WHAT YOU WILL DO: For each line below that includes the string "agent", show the whole line.

(Stored records)
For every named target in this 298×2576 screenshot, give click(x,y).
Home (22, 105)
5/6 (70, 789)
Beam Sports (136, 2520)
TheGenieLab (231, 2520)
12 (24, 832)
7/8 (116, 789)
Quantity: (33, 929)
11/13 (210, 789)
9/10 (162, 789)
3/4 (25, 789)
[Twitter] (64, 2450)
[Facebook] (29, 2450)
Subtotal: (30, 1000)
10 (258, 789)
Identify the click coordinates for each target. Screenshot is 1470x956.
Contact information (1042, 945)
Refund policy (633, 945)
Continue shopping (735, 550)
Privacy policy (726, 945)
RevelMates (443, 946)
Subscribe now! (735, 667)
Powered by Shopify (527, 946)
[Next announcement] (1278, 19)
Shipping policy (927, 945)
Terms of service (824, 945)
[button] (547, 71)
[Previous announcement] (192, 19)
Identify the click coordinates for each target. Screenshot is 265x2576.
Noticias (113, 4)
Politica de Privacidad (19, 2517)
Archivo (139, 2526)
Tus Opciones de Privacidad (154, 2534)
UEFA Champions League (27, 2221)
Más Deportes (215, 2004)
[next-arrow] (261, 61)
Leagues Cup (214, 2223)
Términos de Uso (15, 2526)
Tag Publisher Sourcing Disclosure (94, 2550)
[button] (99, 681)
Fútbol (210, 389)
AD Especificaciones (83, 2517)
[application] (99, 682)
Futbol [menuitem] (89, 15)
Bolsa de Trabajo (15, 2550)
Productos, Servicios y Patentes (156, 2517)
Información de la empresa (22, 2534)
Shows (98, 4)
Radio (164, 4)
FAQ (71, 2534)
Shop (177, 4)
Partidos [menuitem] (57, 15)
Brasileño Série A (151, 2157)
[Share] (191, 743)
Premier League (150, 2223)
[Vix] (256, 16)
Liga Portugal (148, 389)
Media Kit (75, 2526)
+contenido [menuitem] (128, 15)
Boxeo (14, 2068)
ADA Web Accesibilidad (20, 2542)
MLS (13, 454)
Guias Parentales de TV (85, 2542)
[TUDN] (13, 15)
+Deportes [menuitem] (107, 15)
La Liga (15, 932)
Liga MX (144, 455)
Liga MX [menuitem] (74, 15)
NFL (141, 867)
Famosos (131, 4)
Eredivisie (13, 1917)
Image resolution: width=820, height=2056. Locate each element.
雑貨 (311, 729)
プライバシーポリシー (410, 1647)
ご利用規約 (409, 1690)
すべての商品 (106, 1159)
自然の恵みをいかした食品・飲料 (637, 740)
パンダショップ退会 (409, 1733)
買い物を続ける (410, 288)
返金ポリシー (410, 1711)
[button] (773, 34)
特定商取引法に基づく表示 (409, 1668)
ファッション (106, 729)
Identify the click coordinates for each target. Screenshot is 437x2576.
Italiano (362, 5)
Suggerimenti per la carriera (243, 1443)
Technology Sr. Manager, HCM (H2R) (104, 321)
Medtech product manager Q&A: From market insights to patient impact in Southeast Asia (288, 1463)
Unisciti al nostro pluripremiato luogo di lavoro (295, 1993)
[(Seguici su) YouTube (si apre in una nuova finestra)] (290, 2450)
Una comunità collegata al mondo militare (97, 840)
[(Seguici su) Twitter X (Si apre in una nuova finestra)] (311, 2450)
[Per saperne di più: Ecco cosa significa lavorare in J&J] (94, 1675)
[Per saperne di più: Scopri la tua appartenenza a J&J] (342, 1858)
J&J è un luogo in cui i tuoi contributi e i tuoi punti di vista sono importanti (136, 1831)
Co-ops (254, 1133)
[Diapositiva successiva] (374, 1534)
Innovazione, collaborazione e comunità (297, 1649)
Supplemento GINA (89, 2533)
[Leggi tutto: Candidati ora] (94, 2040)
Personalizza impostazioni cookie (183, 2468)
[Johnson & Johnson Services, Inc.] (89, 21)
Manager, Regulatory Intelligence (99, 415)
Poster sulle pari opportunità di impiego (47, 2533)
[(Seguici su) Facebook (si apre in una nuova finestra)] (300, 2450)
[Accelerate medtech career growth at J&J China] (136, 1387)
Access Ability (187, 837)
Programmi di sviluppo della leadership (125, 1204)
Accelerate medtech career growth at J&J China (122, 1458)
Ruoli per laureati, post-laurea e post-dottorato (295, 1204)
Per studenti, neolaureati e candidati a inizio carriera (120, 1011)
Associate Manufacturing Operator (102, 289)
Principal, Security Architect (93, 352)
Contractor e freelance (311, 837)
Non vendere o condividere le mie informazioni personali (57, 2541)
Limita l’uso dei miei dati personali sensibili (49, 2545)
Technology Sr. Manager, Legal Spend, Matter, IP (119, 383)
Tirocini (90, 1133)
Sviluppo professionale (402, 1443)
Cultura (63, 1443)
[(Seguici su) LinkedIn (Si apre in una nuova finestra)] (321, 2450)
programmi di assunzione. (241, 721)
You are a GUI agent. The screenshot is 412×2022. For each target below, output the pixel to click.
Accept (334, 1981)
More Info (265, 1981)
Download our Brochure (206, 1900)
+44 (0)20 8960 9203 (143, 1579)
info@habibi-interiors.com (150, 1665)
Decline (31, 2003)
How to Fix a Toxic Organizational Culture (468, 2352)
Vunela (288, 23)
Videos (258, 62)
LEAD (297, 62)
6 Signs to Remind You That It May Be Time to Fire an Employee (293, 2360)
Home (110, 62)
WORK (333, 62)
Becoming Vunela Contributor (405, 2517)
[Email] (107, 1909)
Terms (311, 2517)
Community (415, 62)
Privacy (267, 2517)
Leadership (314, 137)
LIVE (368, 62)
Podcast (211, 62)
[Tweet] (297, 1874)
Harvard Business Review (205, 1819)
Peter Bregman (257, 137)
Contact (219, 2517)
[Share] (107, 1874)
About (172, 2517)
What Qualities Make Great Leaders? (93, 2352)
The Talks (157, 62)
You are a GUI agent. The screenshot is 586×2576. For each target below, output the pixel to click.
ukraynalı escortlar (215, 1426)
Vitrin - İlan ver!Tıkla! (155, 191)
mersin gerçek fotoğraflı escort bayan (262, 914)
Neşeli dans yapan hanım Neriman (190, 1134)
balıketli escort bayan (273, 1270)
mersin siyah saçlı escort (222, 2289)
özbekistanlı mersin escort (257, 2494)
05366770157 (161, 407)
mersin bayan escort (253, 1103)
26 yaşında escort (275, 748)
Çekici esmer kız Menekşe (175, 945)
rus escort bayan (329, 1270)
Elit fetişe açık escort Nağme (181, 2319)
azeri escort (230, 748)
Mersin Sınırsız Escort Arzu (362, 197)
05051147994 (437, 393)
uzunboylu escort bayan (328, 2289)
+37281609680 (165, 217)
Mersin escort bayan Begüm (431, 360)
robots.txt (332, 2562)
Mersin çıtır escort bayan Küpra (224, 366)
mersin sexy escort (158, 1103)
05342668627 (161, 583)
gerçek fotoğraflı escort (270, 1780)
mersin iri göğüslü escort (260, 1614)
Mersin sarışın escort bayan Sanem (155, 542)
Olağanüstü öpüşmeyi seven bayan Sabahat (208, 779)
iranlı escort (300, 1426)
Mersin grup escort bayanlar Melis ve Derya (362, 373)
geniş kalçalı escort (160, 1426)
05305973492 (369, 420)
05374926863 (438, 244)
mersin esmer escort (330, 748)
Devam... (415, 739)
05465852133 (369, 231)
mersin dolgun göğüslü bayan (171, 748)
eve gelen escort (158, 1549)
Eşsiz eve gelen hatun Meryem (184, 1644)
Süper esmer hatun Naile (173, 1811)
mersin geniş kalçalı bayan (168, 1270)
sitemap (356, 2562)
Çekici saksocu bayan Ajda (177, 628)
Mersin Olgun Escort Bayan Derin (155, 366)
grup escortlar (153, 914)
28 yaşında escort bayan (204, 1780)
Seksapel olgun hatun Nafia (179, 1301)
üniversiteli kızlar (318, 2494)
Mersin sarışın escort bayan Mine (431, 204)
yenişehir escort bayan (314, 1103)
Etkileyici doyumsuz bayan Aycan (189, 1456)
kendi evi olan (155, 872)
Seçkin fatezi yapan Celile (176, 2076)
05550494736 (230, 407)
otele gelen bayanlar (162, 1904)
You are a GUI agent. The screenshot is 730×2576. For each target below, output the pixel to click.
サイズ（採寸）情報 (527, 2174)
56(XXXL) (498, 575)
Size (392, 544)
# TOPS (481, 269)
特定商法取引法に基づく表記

SOLUTION:
You are a GUI agent. The screenshot is 412×2022. For each target below, output the pixel to click.
You are a GUI agent. The screenshot is 586×2576. For each target below, output the pixel to click.
You are a GUI agent. The screenshot is 730×2576. For each target below, output the pixel to click.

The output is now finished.